Health care was one territory still relatively untouched by the long arm of Jeff Bezos, until now. Following last week's reports that Amazon may be entering the pharmaceuticals business, with licenses in a dozen states, insurance and drug marketers are in preparation mode. Already, CVS Health is in talks to buy Aetna, the insurer, in a $66 billion blockbuster deal.

The key word for marketers moving forward is differentiation. While Amazon is known for low prices and ease of purchase for consumers, health care brands are associated with headaches both literally and figuratively.

"In the world of Amazon, there will be greater pressure around cost and transparency," says Becky Chidester, CEO of New York-based Wunderman Health, which works with a host of pharmaceutical companies and insurance brands. "Companies like CVS, in partnership with Aetna, will look at how they differentiate themselves around value."

She notes that marketers are moving away from touting the efficacy of products to promoting a more holistic offering—for example, rather than just selling a product to help consumers quit smoking, brands are offering a support system tailored to individuals, with mobile accessibility. "They're understanding those pain points so they can tailor their marketing and communications and create services and solutions to help overcome barriers," she says.

Chidester also expects to see more mergers but from unlikely partners. An insurance company might partner with a wellness-focused brand like Under Armour, for example, to gain access to wearable data from fitness trackers.

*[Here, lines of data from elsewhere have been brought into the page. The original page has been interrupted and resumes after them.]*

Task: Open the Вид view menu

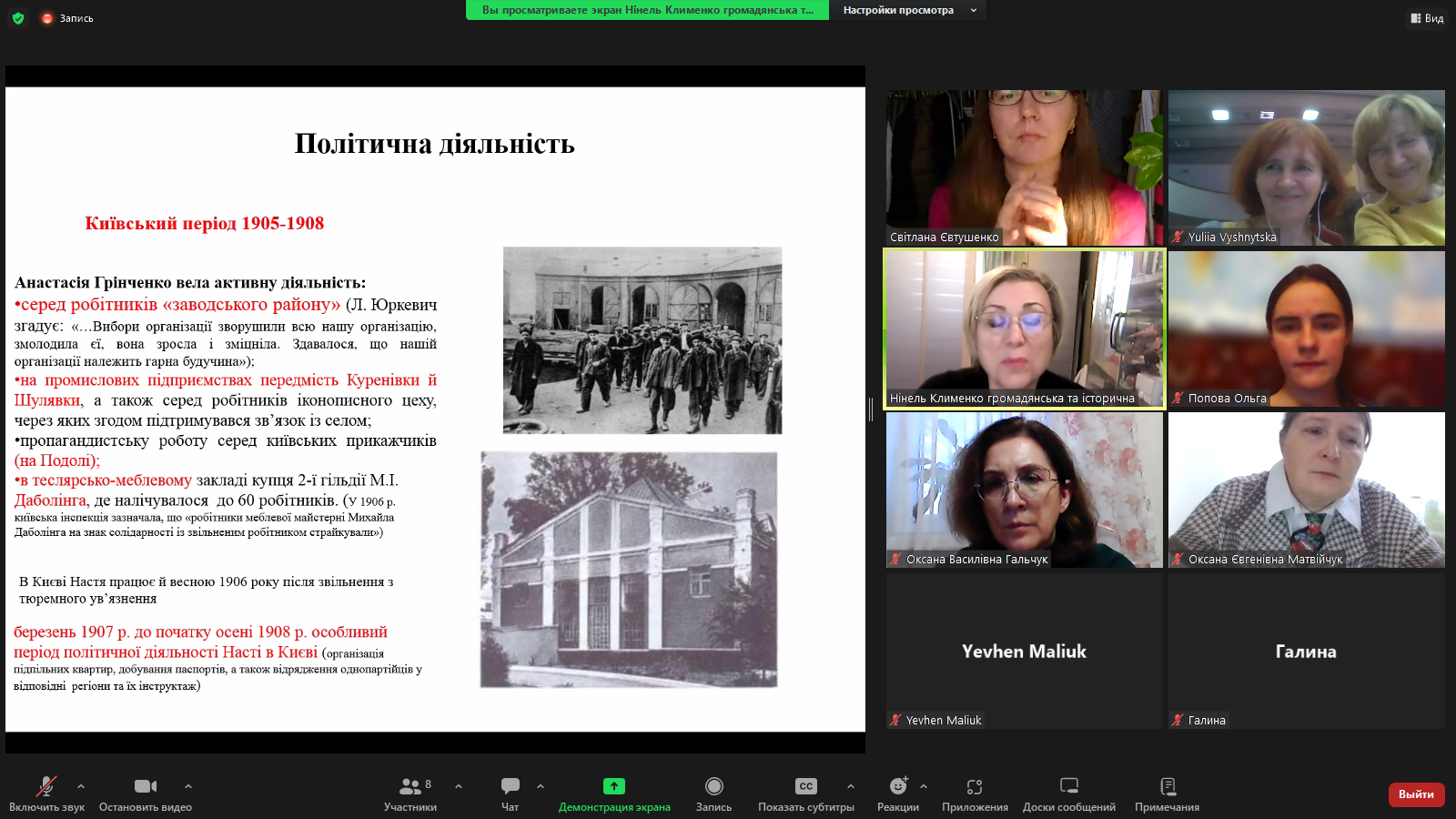Action: tap(1427, 18)
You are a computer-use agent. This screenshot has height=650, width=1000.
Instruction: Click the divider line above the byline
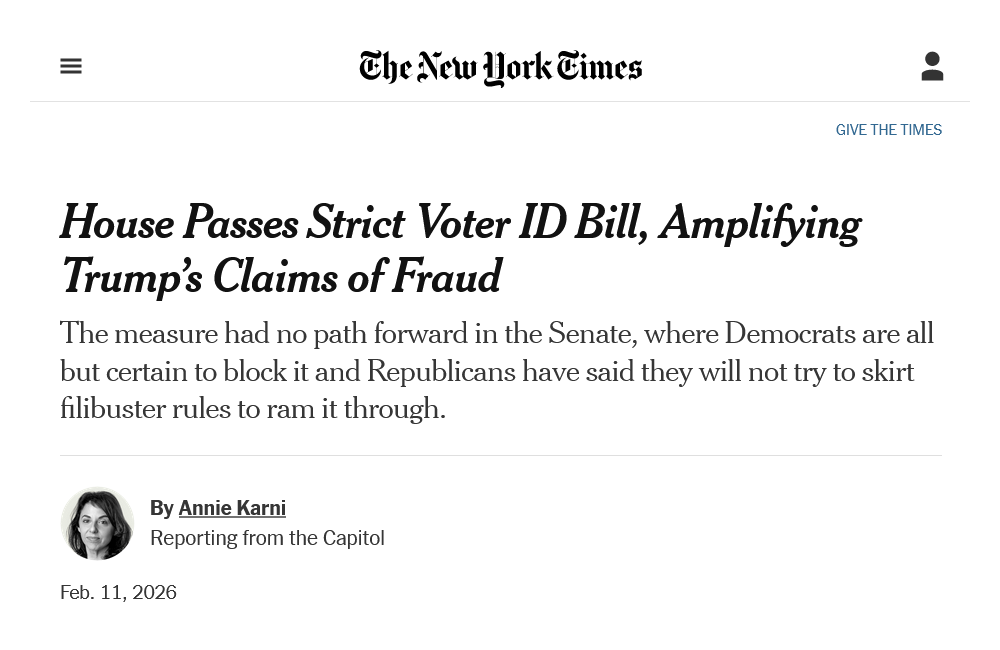click(x=500, y=455)
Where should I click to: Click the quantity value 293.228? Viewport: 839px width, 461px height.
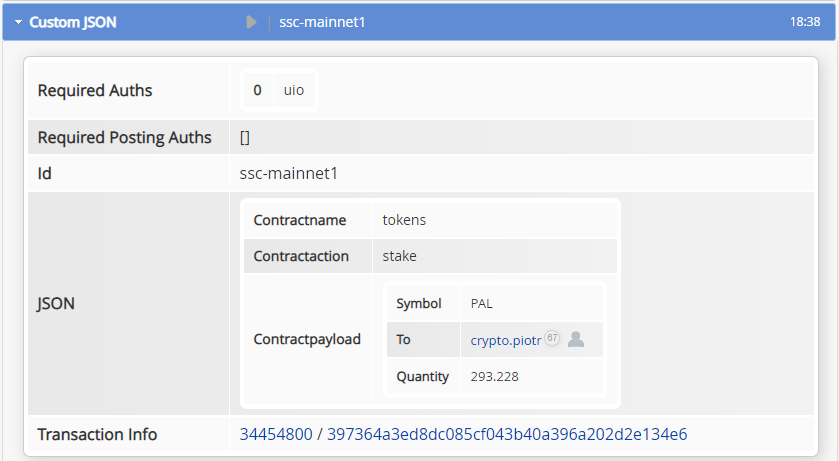point(494,377)
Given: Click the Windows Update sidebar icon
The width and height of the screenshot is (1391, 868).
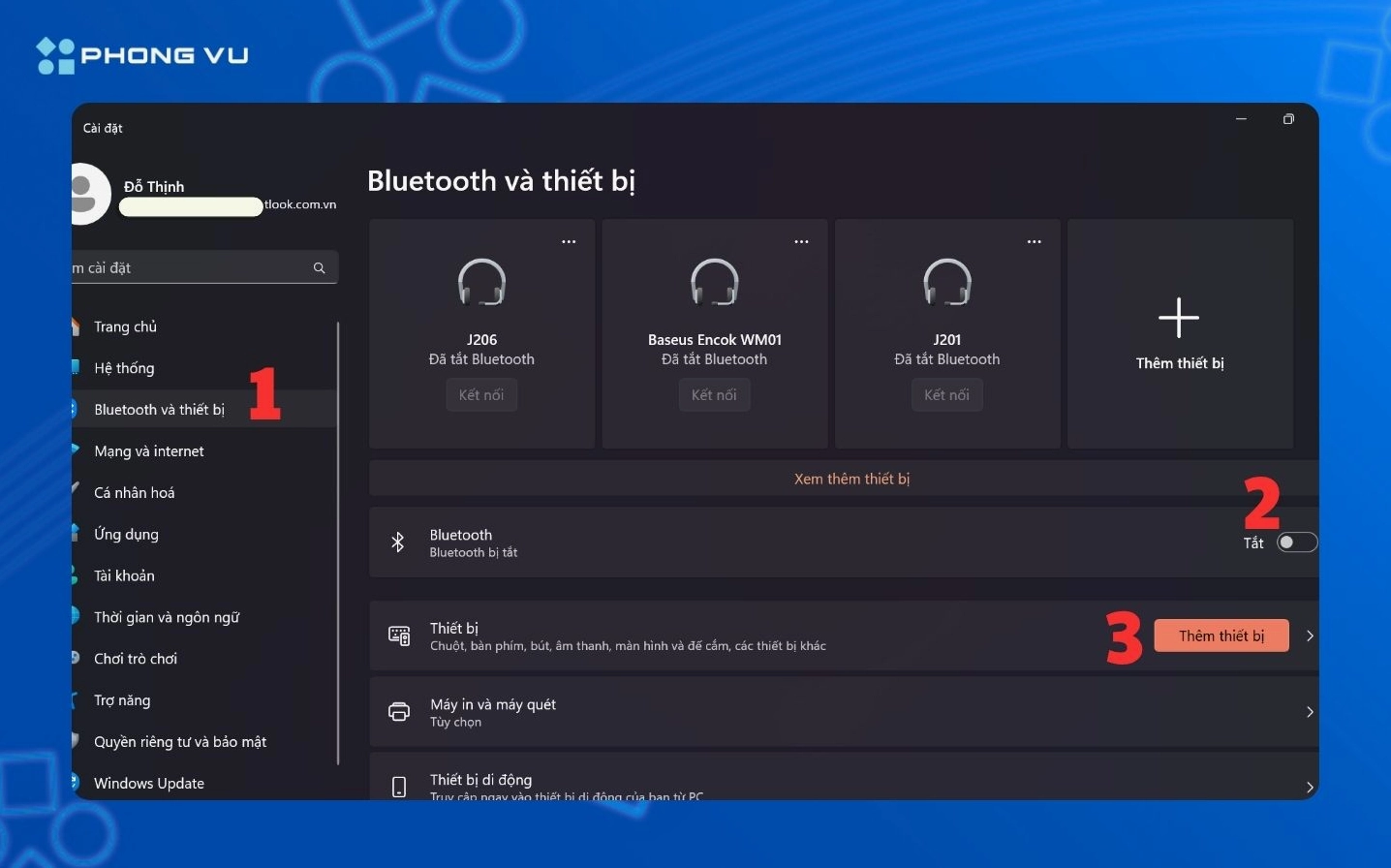Looking at the screenshot, I should tap(76, 783).
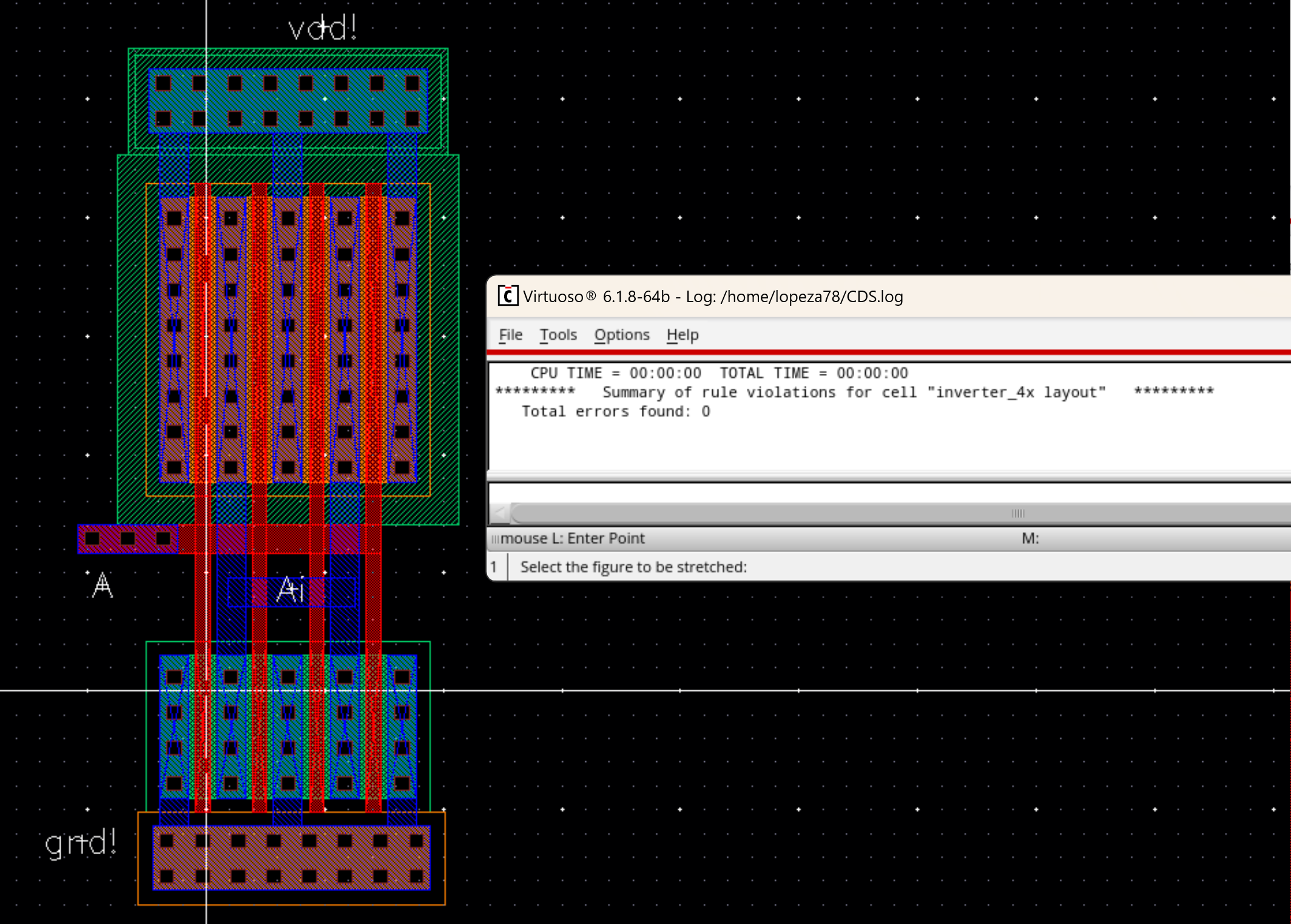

On Amazon's third-quarter earnings call Thursday, executives declined to comment on the pharmacy rumors and the potential of using Whole Foods stores for physical health care locations. "I can't confirm or deny any of the rumors related to pharmacy," said Brian Olsavsky, Amazon's chief financial officer, on the call.

One expert says Amazon could also redesign the customer experience when buying medicine, thanks to its already well-honed ratings system, to take into account varialbes like side effects.

"One of the things Amazon could do is apply all of their lessons about ratings and evaluations," says says Adrienne Faerber, lecturer at the Dartmouth Institute for Health Policy and Clinical Practice, "and really change the consumer experience of prescription drugs in a different way."